Когда она разложила черепки на коврике, я изумленно воззрилась на нее:

— Ты сделала это нарочно? Но зачем, тетя?

— Разбитый горшок почти так же хорош, как стопка папируса. Когда я жила среди терапевтов, мы часто писали на черепках: описи, послания, договоры, псалмы и требы всех видов.

— Горшки у нас на вес золота. Их

нелегко заменить.

— Это всего лишь поилка для животных. Есть и другая посуда. Замена найдется легко.

— Остальные миски каменные, и они чистые, их запрещено использовать для животных. Ох, тетя, ты же сама знаешь. — Я бросила на нее строгий, озадаченный взгляд. — Расколотить горшок только для того, чтобы я писала на черепках… Родные решат, что в тебя вселились бесы.

— Тогда пусть отведут меня к целителю и изгонят их. Ты только проследи, чтобы эта плошка была разбита не напрасно.

Последние два дня грудь мне туго стягивали тряпками, но теперь я почувствовала, что ее наполнило молоко. За ним по пятам следовала тупая ноющая боль. На тунике появились темные влажные круги.

— Дитя, — вздохнула Йолта. Хоть я и была уже взрослой женщиной, она все еще иногда называла меня этим ласковым именем. — Нет ничего хуже, чем грудь, полная молока, и пустая колыбель.
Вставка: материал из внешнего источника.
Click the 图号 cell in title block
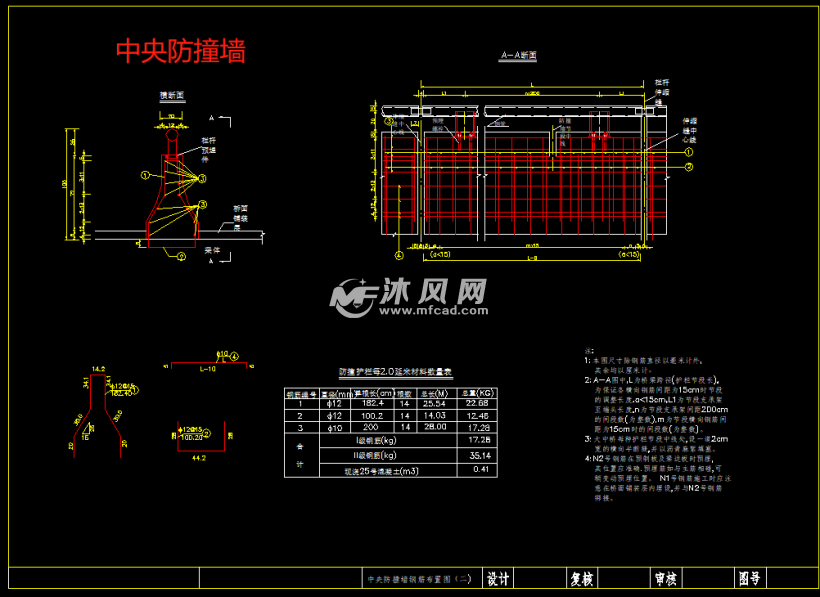This screenshot has width=820, height=597. pos(749,577)
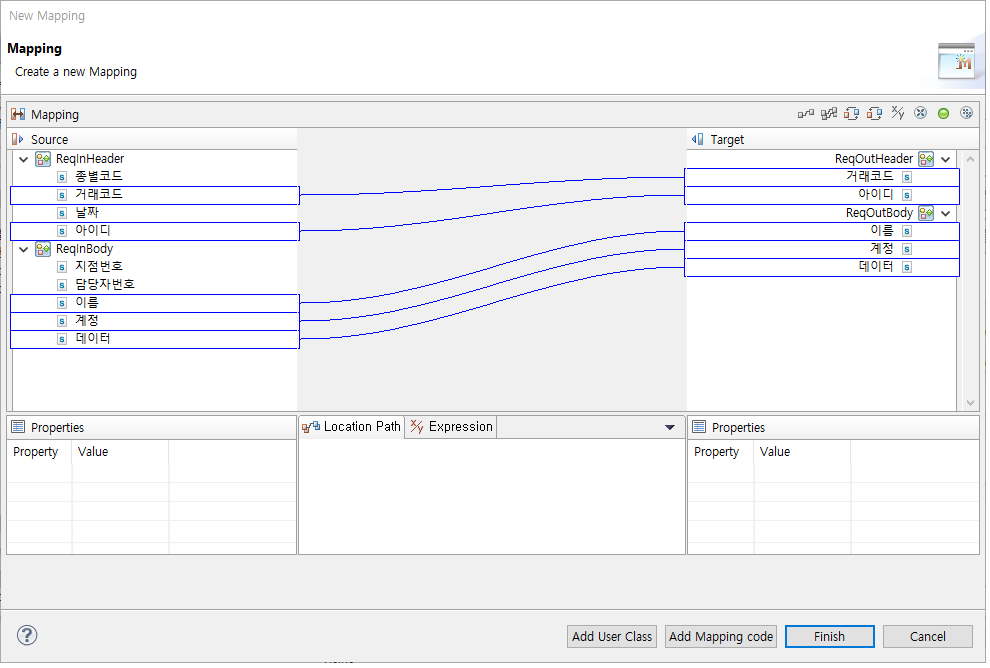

Эти слова разъярили меня. Тетя хочет, чтобы я писала? Моя дочь мертва. Как и мои тексты. Мой час так и не наступил. Это я рассыпана осколками на полу. Это меня приложила жизнь своим молотом.

— Откуда тебе знать мои чувства? — выпалила я.

Она потянулась ко мне, но я вырвалась и повалилась на тюфяк.

Тогда Йолта опустилась на колени и прижала меня к себе, а я заплакала в первый раз с тех пор, как умерла Сусанна. Потом тетя перевязала мне грудь чистыми тряпками и обтерла лицо. Она наполнила мою чашку вином из бурдюка, который захватила с собой, и некоторое время мы сидели молча.

Для женщин за порогом дома наступила самая горячая пора. Через окно до нас долетали завитки дыма, который шел от горящего кизяка. Береника кричала Саломее, чтобы та натаскала еще воды из колодца в деревне, обвиняя свояченицу в том, что по ее милости все овощи засохли. Саломея огрызалась, что она не вьючный осел. Мария жаловалась на куда-то запропастившуюся поилку для животных.

— Я знаю, каково это, когда в груди полно молока, а в колыбели пусто, — сказала Йолта.

Тогда я вспомнила: много лет назад она рассказала мне о своих умерших сыновьях и о том, как ее муж Рувим наказывал ее за это кулаками. От стыда у меня вспыхнули щеки.

— Прости, тетя. Я забыла о твоих сыновьях. Мои слова были жестоки.

— Твои слова имели причину. Я напоминаю о своей утрате только потому, что хочу кое-чем поделиться. Тем, что я не рассказывала тебе раньше. — Она глубоко вздохнула. Солнце за окном село, и комната погрузилась в сумерки. — У меня были два сына, которые умерли в младенчестве, это правда. Но была еще и дочь, которая выжила.

— Дочь?

Глаза Йолты наполнились слезами — редкое зрелище.

— Когда меня отправили к терапевтам, девочке было два года. Ее зовут Хая.

Внезапно я кое-что вспомнила:

— Однажды ночью в Сепфорисе, маясь в бреду, ты назвала меня ее именем. Ты назвала меня Хаей.

— Правда? Что ж, ничего удивительного. Если Хая жива, ей сейчас двадцать второй год — почти столько же, сколько тебе. И волосы у вас похожи: такая же непослушная копна. Я часто думаю о дочери, когда смотрю на тебя. Но боялась рассказывать тебе о ней: страшно представить, что ты подумаешь обо мне. Ведь я оставила Хаю.

— Почему же ты заговорила о ней сейчас? — Я не собиралась уязвить тетю, мне просто нужно было знать.